§ **What to produce**
Look for the word "geriledi" in the material below. Copy each line that has it.

§ **Records supplied**
══════

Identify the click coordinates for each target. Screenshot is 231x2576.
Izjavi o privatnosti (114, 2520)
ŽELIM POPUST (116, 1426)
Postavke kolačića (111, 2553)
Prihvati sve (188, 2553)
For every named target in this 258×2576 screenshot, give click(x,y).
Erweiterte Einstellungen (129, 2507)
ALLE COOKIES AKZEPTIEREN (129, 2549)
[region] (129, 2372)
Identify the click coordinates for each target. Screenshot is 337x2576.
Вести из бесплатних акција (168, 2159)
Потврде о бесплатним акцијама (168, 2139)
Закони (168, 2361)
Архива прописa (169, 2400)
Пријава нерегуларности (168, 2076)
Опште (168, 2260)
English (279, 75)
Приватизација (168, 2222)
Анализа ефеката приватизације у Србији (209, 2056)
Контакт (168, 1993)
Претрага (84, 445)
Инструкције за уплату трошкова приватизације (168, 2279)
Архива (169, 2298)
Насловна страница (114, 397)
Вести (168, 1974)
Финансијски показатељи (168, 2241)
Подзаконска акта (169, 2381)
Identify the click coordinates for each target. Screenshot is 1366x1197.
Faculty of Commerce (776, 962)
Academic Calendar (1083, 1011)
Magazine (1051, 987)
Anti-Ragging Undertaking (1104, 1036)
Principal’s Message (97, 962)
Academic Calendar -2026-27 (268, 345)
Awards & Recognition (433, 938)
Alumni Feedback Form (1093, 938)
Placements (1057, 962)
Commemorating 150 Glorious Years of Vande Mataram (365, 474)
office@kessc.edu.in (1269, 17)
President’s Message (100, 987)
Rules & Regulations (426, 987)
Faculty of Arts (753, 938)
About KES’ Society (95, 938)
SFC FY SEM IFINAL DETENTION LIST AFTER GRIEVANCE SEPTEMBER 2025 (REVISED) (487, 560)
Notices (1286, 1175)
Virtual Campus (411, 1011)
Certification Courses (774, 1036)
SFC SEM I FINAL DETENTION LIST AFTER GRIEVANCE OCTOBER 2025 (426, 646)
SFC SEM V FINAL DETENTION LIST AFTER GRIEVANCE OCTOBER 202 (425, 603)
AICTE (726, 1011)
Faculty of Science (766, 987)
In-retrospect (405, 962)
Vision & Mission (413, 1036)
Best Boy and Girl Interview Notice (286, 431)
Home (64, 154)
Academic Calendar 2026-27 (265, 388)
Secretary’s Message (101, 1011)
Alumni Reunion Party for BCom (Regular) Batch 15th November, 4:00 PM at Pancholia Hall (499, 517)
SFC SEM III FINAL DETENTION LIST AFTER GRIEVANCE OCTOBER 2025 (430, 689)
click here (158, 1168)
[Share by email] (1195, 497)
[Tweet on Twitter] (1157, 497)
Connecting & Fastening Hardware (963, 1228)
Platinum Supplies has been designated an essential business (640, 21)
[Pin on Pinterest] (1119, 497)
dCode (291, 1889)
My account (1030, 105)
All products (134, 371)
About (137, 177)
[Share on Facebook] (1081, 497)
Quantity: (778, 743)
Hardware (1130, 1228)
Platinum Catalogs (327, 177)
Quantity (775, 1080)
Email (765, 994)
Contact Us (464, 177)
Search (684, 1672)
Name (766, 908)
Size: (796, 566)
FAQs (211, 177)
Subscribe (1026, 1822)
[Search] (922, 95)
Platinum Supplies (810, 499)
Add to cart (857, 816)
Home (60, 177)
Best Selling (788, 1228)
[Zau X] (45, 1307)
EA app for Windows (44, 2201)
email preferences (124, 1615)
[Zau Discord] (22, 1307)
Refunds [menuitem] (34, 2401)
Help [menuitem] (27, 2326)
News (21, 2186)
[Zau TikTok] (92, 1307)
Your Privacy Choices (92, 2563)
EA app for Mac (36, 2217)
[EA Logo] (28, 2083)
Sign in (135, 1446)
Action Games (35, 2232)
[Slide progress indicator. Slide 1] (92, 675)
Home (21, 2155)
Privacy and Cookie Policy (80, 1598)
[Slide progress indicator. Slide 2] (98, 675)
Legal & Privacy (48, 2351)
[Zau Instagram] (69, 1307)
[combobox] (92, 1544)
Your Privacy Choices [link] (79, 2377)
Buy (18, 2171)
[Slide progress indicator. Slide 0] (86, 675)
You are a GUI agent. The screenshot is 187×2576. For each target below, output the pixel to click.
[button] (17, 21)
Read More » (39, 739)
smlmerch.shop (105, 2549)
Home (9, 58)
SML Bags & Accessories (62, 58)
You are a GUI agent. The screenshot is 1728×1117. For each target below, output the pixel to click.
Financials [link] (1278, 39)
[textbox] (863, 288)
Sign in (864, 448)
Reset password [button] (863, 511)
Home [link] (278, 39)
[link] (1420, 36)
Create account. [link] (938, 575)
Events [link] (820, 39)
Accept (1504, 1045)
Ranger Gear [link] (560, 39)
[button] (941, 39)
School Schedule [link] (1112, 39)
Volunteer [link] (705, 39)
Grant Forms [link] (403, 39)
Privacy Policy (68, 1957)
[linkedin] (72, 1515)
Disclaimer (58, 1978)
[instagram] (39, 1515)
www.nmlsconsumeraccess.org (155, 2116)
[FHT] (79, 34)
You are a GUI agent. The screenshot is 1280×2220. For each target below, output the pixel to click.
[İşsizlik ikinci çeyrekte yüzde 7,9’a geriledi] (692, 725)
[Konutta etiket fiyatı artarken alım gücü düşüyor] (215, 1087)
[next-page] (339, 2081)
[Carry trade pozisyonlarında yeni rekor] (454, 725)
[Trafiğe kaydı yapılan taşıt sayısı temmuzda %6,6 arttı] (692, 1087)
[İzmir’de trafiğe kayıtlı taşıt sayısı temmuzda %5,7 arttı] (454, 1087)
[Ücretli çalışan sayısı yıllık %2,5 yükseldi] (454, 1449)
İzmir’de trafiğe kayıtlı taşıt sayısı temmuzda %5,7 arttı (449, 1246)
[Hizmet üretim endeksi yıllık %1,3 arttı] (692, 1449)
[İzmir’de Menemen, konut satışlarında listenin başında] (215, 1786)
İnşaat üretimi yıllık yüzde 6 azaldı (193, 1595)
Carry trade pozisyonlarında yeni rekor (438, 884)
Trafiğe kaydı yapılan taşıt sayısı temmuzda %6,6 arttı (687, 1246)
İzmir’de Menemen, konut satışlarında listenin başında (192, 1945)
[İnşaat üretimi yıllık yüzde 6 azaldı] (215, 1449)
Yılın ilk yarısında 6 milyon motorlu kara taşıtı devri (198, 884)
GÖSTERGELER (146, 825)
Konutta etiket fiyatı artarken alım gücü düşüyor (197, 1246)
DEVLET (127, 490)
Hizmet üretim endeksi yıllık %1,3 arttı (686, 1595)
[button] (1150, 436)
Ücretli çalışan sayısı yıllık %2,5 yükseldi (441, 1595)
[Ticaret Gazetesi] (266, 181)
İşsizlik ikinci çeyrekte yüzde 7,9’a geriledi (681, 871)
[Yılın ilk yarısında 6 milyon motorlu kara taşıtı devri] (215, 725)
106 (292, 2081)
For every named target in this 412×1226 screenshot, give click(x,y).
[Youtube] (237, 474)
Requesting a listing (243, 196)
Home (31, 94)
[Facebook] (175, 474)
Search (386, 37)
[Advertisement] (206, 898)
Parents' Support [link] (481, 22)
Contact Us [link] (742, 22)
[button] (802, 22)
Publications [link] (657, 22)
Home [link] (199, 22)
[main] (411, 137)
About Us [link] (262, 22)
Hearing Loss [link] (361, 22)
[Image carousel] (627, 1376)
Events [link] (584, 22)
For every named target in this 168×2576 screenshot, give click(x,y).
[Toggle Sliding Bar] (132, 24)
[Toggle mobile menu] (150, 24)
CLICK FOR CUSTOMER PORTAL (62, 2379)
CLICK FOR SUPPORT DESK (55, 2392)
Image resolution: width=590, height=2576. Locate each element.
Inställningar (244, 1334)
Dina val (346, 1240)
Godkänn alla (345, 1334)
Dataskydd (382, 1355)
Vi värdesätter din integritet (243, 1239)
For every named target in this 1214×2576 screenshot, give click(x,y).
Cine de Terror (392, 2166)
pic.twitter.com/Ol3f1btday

══════

§ **Exercise result**
[İşsizlik ikinci çeyrekte yüzde 7,9’a geriledi] (692, 725)
İşsizlik ikinci çeyrekte yüzde 7,9’a geriledi (681, 871)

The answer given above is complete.